Dans les sociétés les plus développées, l’une des missions essentielles de l’État est le recueil et la mise à disposition de l’information. C’est un domaine qui soulève des réflexions très importantes aujourd’hui car l’information peut être définie comme un bien commun qui doit être défini, réglementé et protégé de certains monopoles privés.

N’attendons pas une assemblée de prophètes à la tête du gouvernement pour développer notre économie

L’information, notamment économique, est essentielle à la fois pour l’administré, l’administration et le gouvernement. L’administration joue ce rôle d’intermédiaire entre la population et son gouvernement de recueillir les données, de les analyser et de les interpréter. Le gouvernement, aussi bien intentionné soit-il, ne peut pas concevoir une réglementation juste ni donner une orientation optimale à son économie s’il ne dispose pas d’une image fidèle de celle-ci, de ses forces et faiblesses, des risques et des opportunités auxquelles elle fait face. Il ne peut pas gouverner son économie s’il n’a pas un recensement détaillé des opérateurs économiques présents et des ressources disponibles ; et à force d’administrer des réglementations injustes et de mauvaises orientations, ces opérateurs se détournent de son cercle d’administration pour aller dans l’informel. La qualité de l’information baisse alors pour tout le monde, le résultat global est une mauvaise allocation des ressources, des comportements déviants résultant d’une asymétrie d’information accrue et un déficit de confiance majeur, qui sur le long terme, nuit à la valeur même de la monnaie, composant fondamental de l’économie.

▬▬▬▬▬▬

(CONSIGNE): Énumérez tous les effets que le texte étudié présente comme le résultat global de la baisse de la qualité de l'information.

Données recueillies:
▬▬▬▬▬▬

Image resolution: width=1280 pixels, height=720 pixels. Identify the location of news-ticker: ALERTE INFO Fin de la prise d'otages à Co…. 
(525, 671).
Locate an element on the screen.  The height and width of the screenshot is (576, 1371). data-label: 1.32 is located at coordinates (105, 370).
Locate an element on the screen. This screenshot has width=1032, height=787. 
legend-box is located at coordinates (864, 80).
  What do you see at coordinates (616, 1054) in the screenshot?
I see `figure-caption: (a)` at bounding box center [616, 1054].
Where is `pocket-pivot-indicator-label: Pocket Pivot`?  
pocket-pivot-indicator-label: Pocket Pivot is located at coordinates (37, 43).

▬▬▬▬▬▬

(RÉPONSE):
- une mauvaise allocation des ressources
- des comportements déviants résultant d'une asymétrie d'information accrue
- un déficit de confiance majeur